Ограничение доступа тех или иных лиц к информации, составляющей коммерческую тайну, подразумевает организационно-технические мероприятия, основными из которых могут быть:

• разработка ограничительного списка работников организации (предприятия), утвержденного руководством в соответствии с занимаемыми должностями и выполняемыми обязанностями;
• разработка инструкции по организации защиты коммерческой тайны (определяет общую систему организации защиты коммерческой тайны);
• создание таких механизмов, при которых исключаются разглашения и утраты конфиденциальной информации; организация порядка хранения, обращения и уничтожения носителей, содержащих коммерческую тайну; определение обязанностей основных должностных лиц организации по защите данных и т.д.;
• организация и ведение специального делопроизводства носителей, содержащих коммерческую тайну;
• применение средств защиты информации от несанкционированного доступа, сертифицированных по требованиям безопасности конфиденциальной информации.

В зависимости от специфики деятельности той или иной организации могут быть разработаны другие внутренние нормативные документы (например, обязанности администратора по безопасности, обязанности пользователей при работе на ПЭВМ и сетях общего пользования и т.д.).

Другие меры по защите информации

Учет лиц, получивших доступ к информации, составляющей коммерческую тайну, должен вестись как по отношению к персоналу данной компании, так и ко всем организациям (предприятиям), получившим такую информацию. Учет должен носить абсолютно конкретный характер с указанием, кто, когда, на основании чего и какую информацию получил.
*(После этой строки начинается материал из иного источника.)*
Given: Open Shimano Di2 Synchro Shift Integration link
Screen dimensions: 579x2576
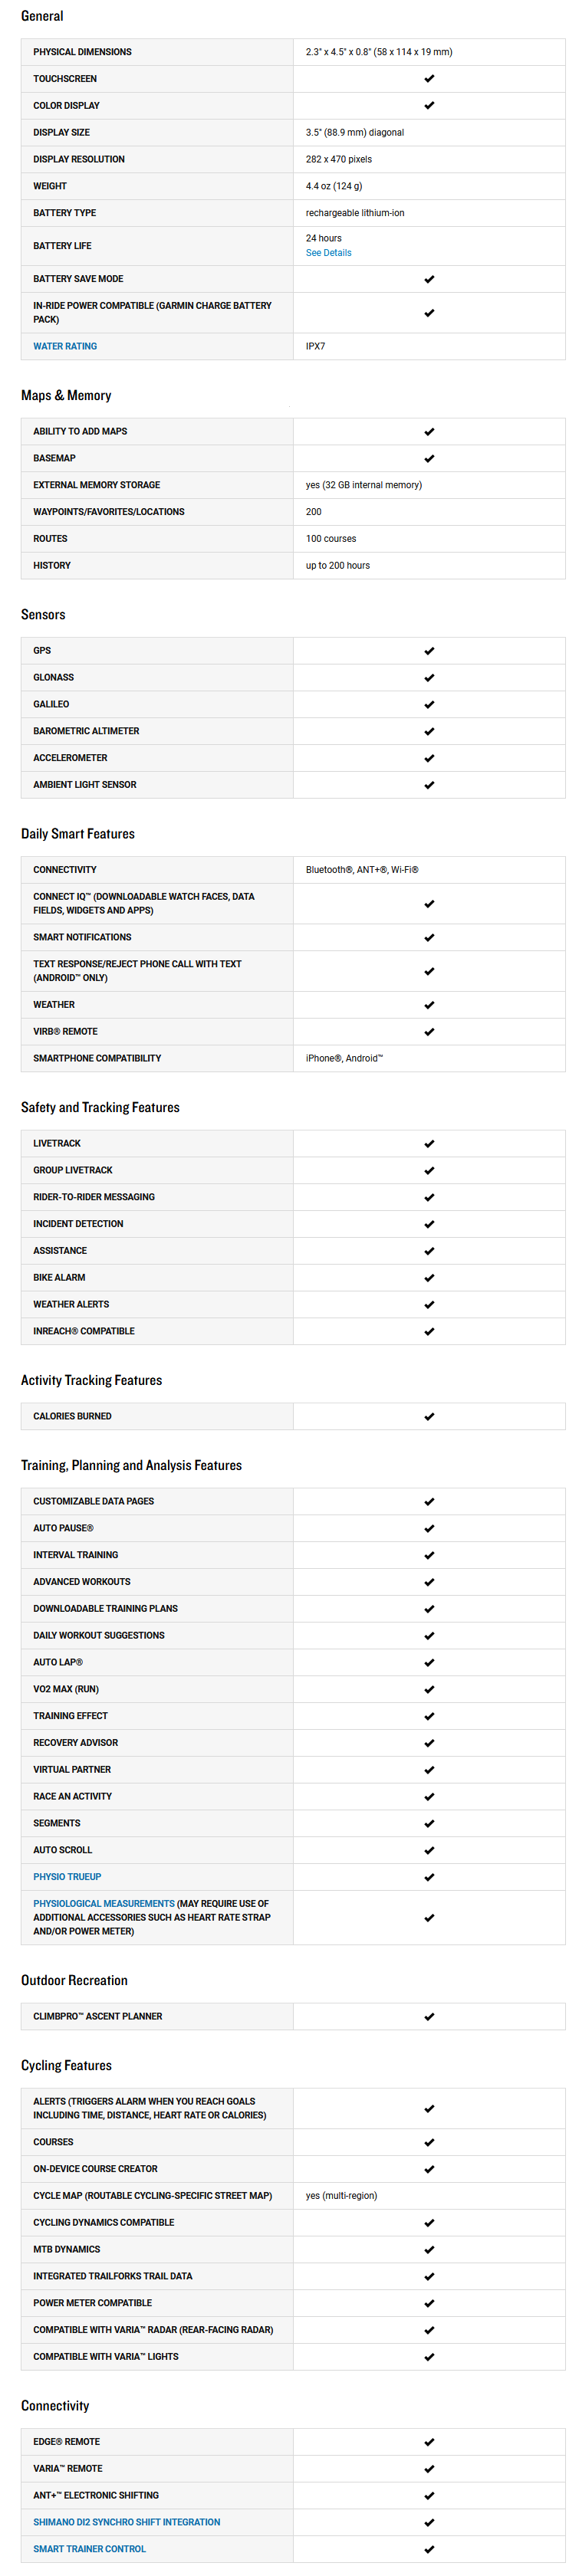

Регулирование отношений по использованию данных, являющихся коммерческой тайной, осуществляется работниками на основании трудовых договоров и контрагентами на основании гражданско-правовых договоров. Очевидно, что правильное и юридически наполненное содержание таких договоров, во-первых, позволяет привлечь к ответственности нерадивых работников самой организации (предприятия), а во-вторых, юридически закрепить ответственность той или иной стороны за разглашение коммерческой тайны организации.

Нанесение на материальные носители грифа "Коммерческая тайна" неразрывно связано с установленным порядком ведения специального делопроизводства и требует от всех работников неукоснительного выполнения правил обращения с документами, содержащими конфиденциальную информацию.